I’m not quite sure if this is the ideal forum for this question, but it seems the most likely place to get an answer.
I have been reimplementing the WGAN network for use in my own problem. I’ve gone through the paper and the GitHub code, and everything seems to match (in terms of operation order). However, when I clamp the parameters to the [-0.01, -0.01] cube, I end up with discriminator losses of -0.01 for both real and fake data, and total discriminator error in on the order of 10^-6 (i.e. precision differences).
When I increase the parameter clamping to [-0.1, 0.1], I get more varied losses (they’re not completely clamped), but they still hover around 0.1.
Basically I am finding that clamping the parameters of the network restricts my loss to that clamping interval as well.
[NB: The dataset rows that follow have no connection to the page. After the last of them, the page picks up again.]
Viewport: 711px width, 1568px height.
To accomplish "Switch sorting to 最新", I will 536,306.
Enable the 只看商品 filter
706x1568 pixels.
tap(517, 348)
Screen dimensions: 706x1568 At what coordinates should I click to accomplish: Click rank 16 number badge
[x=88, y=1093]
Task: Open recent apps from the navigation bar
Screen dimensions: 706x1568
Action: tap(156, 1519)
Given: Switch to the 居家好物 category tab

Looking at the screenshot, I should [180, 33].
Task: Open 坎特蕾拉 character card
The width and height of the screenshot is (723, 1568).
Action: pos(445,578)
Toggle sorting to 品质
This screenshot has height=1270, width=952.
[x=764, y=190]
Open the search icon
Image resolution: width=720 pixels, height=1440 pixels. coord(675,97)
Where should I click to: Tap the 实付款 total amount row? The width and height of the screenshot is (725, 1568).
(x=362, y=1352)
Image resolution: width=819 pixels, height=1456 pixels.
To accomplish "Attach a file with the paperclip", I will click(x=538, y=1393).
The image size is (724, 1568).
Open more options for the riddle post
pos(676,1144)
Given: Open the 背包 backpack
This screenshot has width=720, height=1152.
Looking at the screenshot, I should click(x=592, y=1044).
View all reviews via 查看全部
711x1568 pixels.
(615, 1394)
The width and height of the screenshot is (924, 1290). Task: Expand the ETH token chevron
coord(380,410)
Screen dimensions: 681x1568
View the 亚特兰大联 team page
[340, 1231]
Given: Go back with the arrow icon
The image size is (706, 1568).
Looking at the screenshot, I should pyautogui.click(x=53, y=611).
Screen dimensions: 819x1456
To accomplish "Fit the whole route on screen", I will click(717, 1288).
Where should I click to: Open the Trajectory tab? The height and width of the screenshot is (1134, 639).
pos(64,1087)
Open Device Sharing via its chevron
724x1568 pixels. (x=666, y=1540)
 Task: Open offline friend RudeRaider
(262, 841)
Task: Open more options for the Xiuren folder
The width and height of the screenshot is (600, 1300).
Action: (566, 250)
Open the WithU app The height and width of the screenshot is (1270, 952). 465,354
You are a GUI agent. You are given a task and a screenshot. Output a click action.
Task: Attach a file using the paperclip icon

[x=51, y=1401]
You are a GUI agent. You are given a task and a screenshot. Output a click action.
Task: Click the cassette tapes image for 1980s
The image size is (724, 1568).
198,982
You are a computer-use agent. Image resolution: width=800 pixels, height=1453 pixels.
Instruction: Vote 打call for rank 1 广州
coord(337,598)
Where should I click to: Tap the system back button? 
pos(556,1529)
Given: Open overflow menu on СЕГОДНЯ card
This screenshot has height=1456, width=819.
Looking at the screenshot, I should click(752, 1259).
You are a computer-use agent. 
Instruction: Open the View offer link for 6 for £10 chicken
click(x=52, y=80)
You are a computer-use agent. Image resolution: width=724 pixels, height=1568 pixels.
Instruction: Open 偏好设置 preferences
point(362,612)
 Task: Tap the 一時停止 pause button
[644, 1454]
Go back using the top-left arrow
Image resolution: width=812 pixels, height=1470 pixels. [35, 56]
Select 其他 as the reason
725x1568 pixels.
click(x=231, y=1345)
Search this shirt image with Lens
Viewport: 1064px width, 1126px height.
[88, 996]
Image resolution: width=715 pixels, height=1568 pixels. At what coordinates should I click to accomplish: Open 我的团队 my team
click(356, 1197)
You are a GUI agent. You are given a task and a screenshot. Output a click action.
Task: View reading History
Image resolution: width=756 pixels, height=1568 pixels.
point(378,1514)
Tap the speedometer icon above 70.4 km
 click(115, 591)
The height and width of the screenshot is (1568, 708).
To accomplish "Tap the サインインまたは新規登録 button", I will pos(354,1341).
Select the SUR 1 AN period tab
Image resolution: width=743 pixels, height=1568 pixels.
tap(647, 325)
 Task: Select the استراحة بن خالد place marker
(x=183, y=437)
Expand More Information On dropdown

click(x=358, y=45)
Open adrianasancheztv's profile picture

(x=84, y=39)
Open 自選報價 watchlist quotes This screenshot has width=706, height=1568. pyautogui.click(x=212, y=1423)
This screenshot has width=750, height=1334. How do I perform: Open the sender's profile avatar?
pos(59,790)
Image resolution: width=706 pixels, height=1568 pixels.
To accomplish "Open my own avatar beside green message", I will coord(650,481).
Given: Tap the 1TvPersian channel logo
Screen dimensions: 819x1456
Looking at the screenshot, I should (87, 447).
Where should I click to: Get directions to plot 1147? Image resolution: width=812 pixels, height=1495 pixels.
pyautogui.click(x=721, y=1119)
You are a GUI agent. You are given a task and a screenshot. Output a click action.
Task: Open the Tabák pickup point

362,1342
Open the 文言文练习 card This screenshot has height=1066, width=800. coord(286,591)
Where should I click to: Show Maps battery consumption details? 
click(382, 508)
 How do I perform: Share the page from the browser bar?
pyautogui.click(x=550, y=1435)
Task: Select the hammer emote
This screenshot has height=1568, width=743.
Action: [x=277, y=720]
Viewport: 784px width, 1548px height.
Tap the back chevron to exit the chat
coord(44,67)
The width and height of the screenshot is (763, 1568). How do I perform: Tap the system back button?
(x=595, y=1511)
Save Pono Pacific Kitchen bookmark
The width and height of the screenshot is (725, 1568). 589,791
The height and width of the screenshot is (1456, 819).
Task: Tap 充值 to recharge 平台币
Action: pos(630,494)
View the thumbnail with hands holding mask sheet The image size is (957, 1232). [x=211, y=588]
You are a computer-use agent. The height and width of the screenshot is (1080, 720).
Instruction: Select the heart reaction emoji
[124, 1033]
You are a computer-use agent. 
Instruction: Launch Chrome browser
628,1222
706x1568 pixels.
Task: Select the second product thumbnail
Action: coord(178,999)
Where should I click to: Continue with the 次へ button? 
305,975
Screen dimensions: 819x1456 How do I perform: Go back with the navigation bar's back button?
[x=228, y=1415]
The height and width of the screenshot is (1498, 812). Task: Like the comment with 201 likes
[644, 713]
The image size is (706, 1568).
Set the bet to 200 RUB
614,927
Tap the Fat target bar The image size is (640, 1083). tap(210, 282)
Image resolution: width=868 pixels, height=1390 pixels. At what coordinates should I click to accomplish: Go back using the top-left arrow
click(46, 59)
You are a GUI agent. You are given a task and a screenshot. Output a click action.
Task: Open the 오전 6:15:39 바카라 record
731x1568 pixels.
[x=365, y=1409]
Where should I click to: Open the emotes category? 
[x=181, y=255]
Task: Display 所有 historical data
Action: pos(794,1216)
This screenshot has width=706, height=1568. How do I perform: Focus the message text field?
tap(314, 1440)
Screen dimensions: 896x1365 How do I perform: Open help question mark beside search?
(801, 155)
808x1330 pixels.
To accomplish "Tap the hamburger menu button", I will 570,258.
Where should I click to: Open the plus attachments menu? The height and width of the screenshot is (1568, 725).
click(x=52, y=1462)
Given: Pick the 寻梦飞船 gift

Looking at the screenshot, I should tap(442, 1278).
Hence, I can’t seem to understand the loss graphs from the paper where the discriminator loss starts around 1.5.
Has anyone else come across this phenomenon? The only part of WGAN that I’m not using is the custom weight initialization. Does that play a key role?
What the clamping wants to achieve is to bound the Lipschitz norm L of the mapping provided by the discriminator, i.e. you want |D(x_fake)-D(x_real)|<=L |x_fake-x_real| for some reasonable L, for example L = 1.
You could output the norms above to check and if your architecture is so that the clamp to [-0.01,0.01] is not appropriate, do increase the bound.
While the Lipschitz constant enforced by the clamping interval is not terribly important for theoretical purposes, there is a subtle interaction between the magnitude of the discriminator output, the clamping and the size of the gradients / optimization steps. The WGAN-GP article actually lists as one of their achievements that by controlling L directly, they reduce the necessity of tuning hyperparamters such as the clamping (even if they seem to need a different penalty one in the toy example, which I think stems from the non-convexity in the penalty).
Thanks for the detailed answer! I read through WGAN-GP and implemented the gradient penalty instead of using parameter clamping, but I’m now seeing exploding gradients. I’m using the paper’s parameters (notably lambda = 10), yet my D_real and D_fake losses are staying fairly low, on the order of -1e-1 or -1e-2, while the gradient penalty is on the order of 10. It’s actually quite strange: all of a sudden, the loss will plummet from -10 or so to -2000 and then keep jumping. Maybe it’s the use of the Adam optimizer (WGAN warns that momentum based optimizers can cause this, but their image depict much lower magnitudes). In any case, it seems I’ve traded one problem for another, while not really affecting the loss. Are you familiar with this effect with WGAN-GP?
It is worth noting that I’ve just added LayerNorm to my discriminator per the WGAN-GP paper’s suggestion (shout out to the devs who unknowingly had spot-on timing merging that PR into Master today). Perhaps that will resolve the exploding gradients (and losses going to -30k)?